Shows all workspaces with a quick stats summary (messages, chunks, summarized, embedded).

### Custom workspace root

```bash
export WAINTEL_WORKSPACE_ROOT=/mnt/data/wain-workspaces
```

### Single-conversation users

No change — the `--workspace` flag is optional. Omit it and wain behaves exactly as before, using the paths in `config.py` / `.env`.


## Incremental Updates

Every pipeline stage is delta-aware. To add new messages from a fresh WhatsApp export, just run the full pipeline again — each stage processes only what's new:

```bash
wain parse       # inserts only messages newer than what's already in the DB
wain transcribe  # transcribes only audio messages where transcript IS NULL
wain describe    # describes images where description IS NULL (VISION_BACKEND=none to skip)
wain chunk       # creates new chunks for new dates; extends the boundary chunk if it grew
wain summarize   # summarizes only chunks with summary IS NULL
wain embed       # embeds only chunks with embedding_id IS NULL
```

### How each stage handles incremental runs

| Stage | Behavior on re-run |
|---|---|
| `parse` | Finds `MAX(timestamp)` in DB; inserts only messages after that point. Deduplicates at the boundary by `(timestamp, sender, text)`. |
| `transcribe` | Skips messages where `transcript IS NOT NULL`. Only processes new audio messages. |
| `transcribe` (no file) | Gracefully skips audio messages where the file no longer exists on disk. |
| `chunk` | Skips dates already fully chunked.
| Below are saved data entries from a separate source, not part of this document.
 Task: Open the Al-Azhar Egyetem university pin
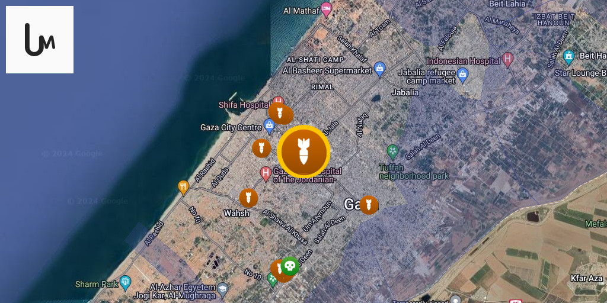tap(222, 289)
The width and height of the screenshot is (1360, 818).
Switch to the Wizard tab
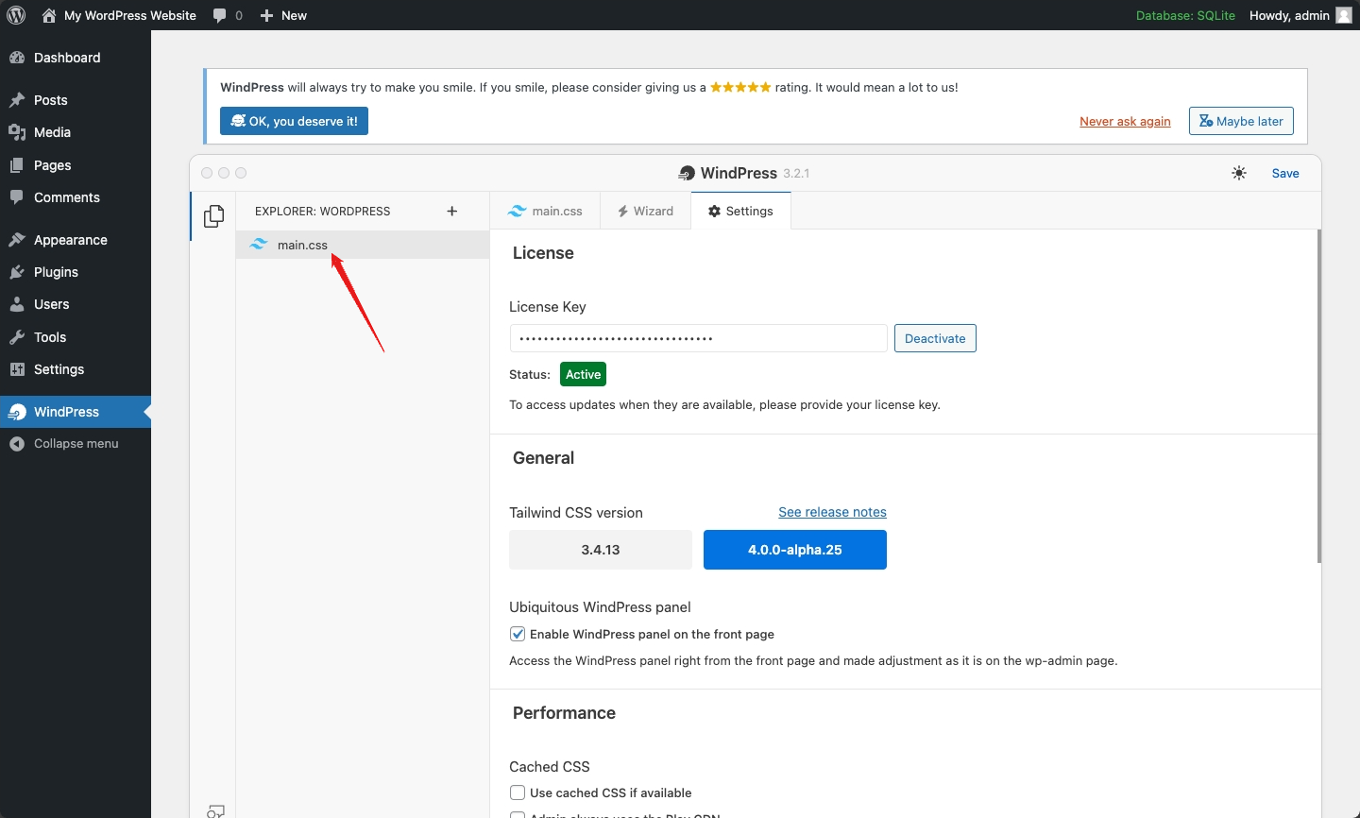point(645,211)
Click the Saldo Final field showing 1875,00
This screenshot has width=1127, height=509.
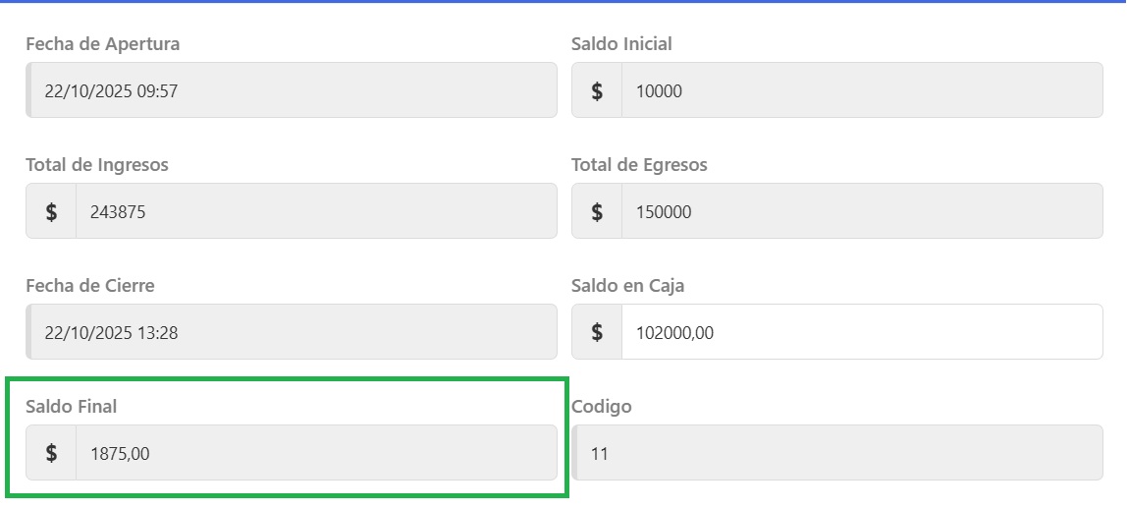coord(315,453)
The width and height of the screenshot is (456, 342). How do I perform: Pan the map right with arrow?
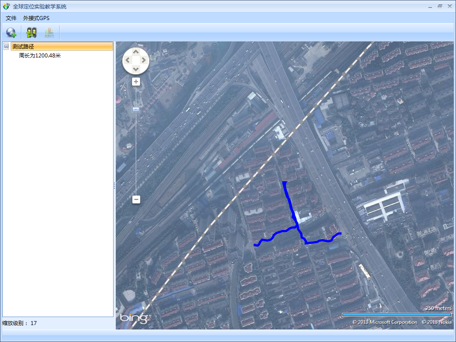(x=144, y=60)
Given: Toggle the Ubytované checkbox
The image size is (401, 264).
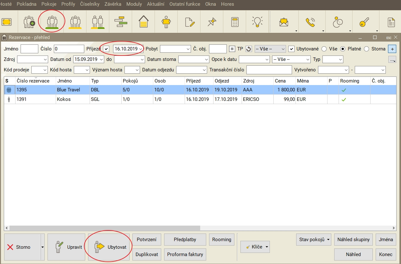Looking at the screenshot, I should point(291,49).
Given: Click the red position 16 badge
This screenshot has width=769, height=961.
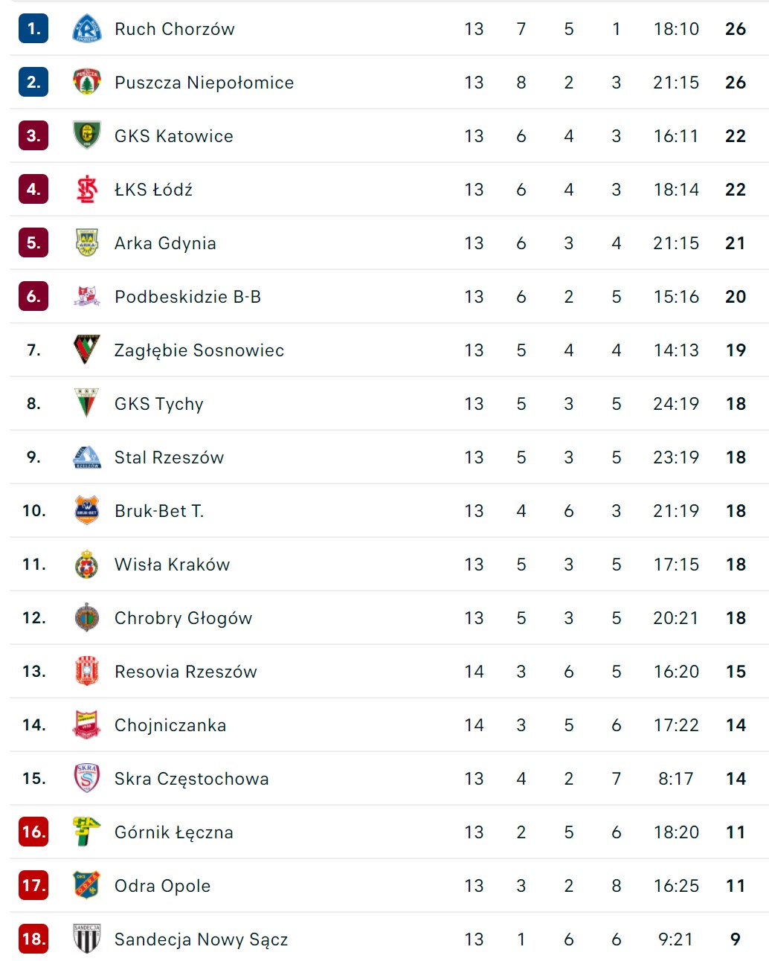Looking at the screenshot, I should click(33, 832).
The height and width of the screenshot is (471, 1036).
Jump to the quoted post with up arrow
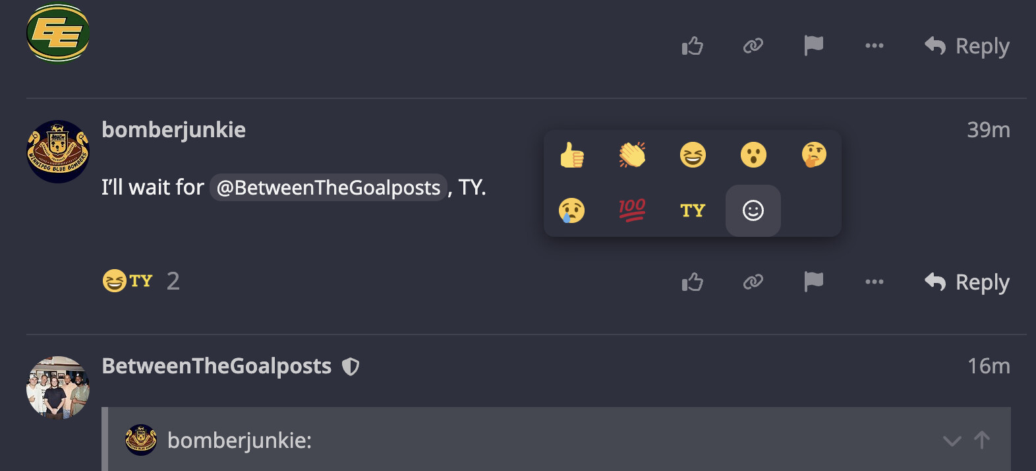click(x=982, y=440)

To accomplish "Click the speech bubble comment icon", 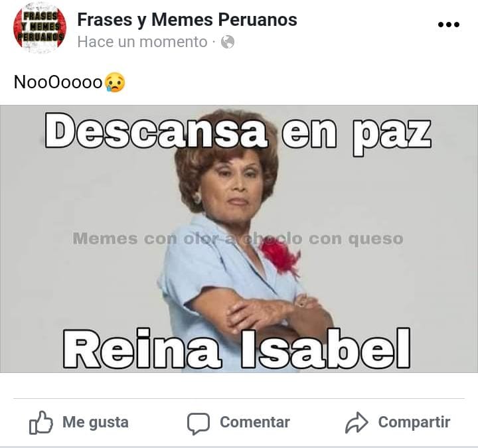I will (199, 423).
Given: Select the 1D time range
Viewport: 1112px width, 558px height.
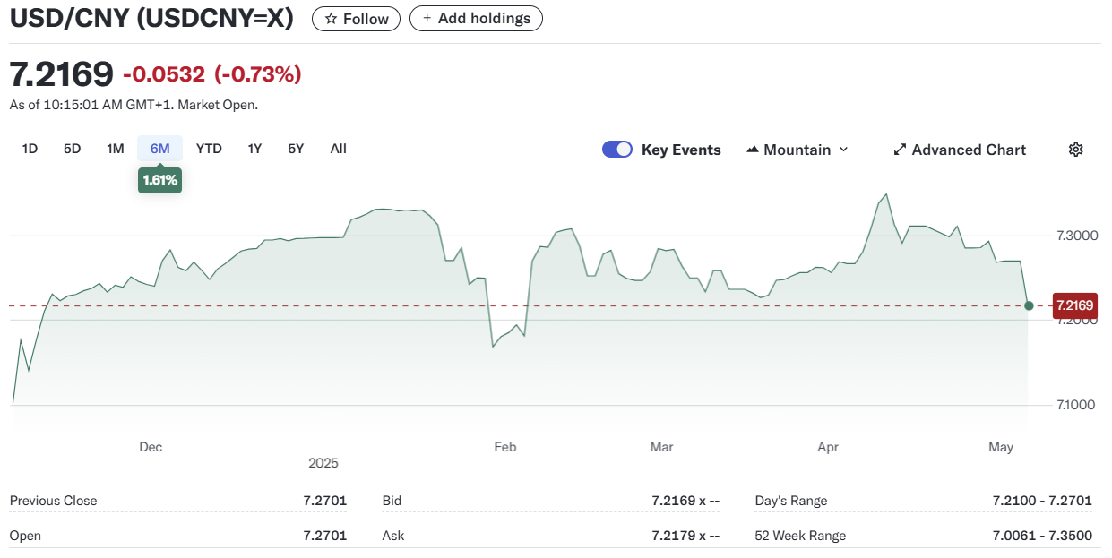Looking at the screenshot, I should click(x=30, y=149).
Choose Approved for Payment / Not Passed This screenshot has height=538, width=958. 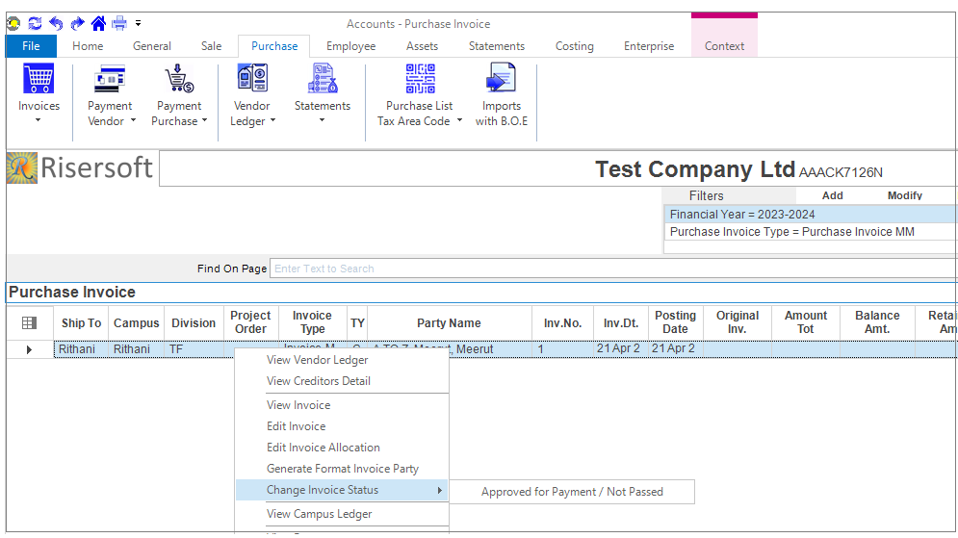(x=572, y=492)
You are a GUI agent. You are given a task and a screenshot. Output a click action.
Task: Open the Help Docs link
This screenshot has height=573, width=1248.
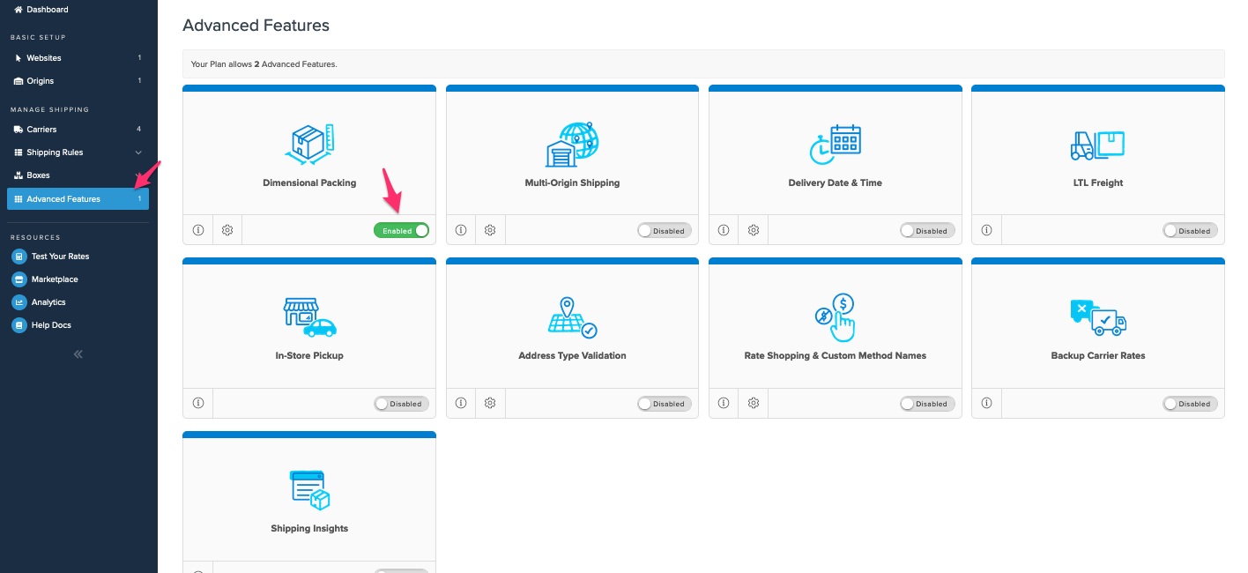51,325
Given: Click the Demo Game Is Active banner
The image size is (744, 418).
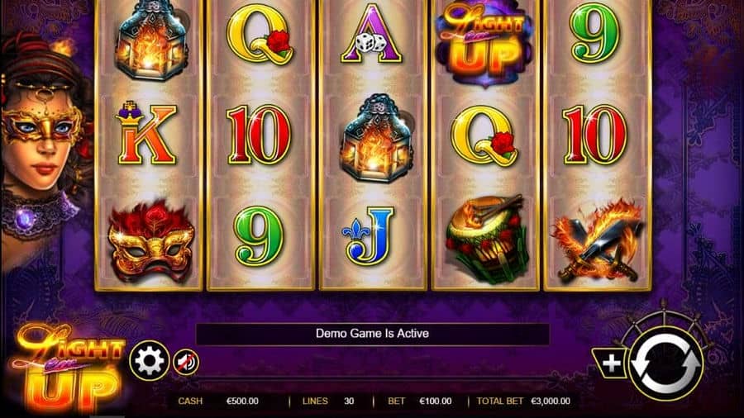Looking at the screenshot, I should [373, 334].
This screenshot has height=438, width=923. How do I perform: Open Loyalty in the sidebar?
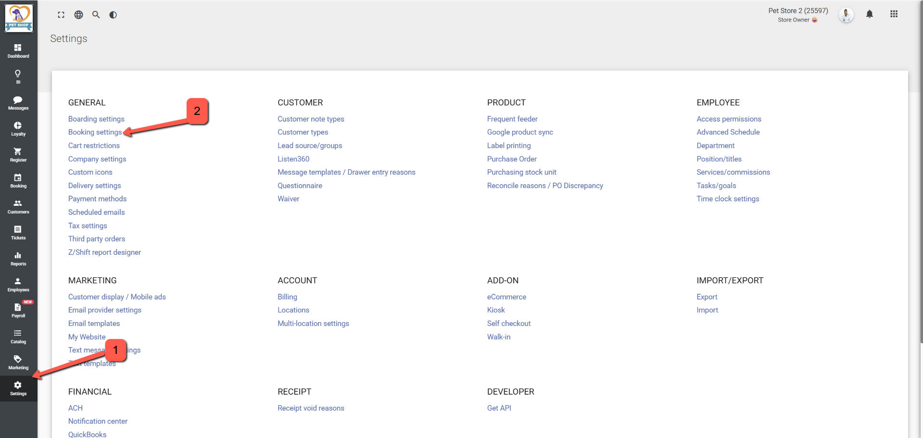click(18, 129)
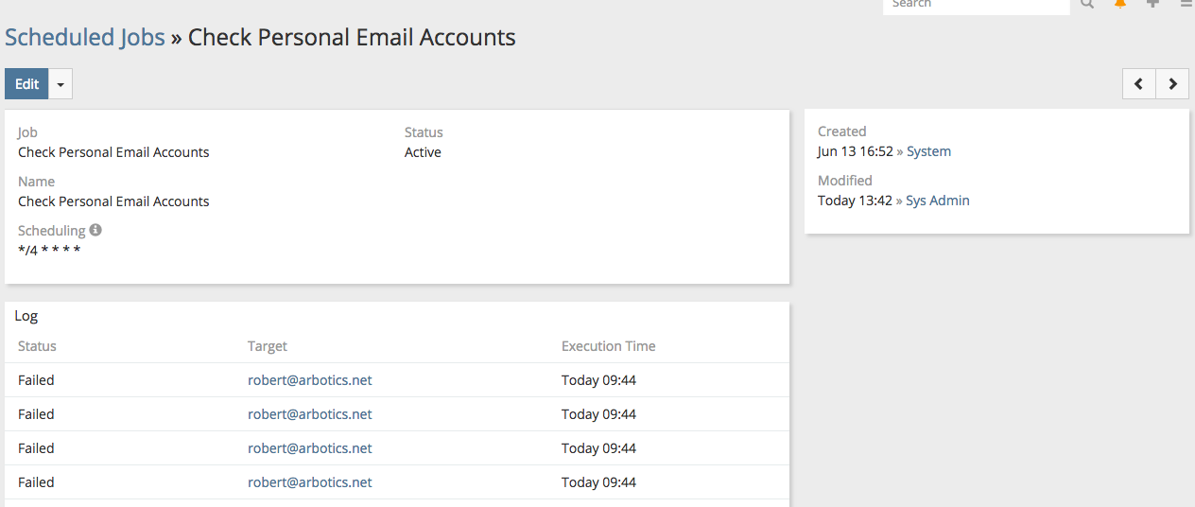Open robert@arbotics.net in third log row

click(x=310, y=448)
Extends the boundary chunk (last date) if new messages arrived; clears its `summary` and `embedding_id` so it gets re-processed. |
| `summarize` | Always skips chunks where `summary IS NOT NULL`. Runs only on new/extended chunks. |
| `embed` | Always skips chunks where `embedding_id IS NOT NULL`. Runs only after summarize adds new summaries. |

### The boundary chunk

The last chunk in the DB may be a partial day if the export was taken mid-day. When new messages arrive for that same date, the chunk is **extended** (not duplicated) and its summary is cleared for re-summarization. All other completed chunks are untouched.

### Running twice on the same export

Fully idempotent — running the pipeline twice on an unchanged export produces zero changes at every stage.


## Privacy

This tool processes private conversation data. The `.db`, `.faiss`, and export files are gitignored. Never commit them. The code is generic — the data is yours.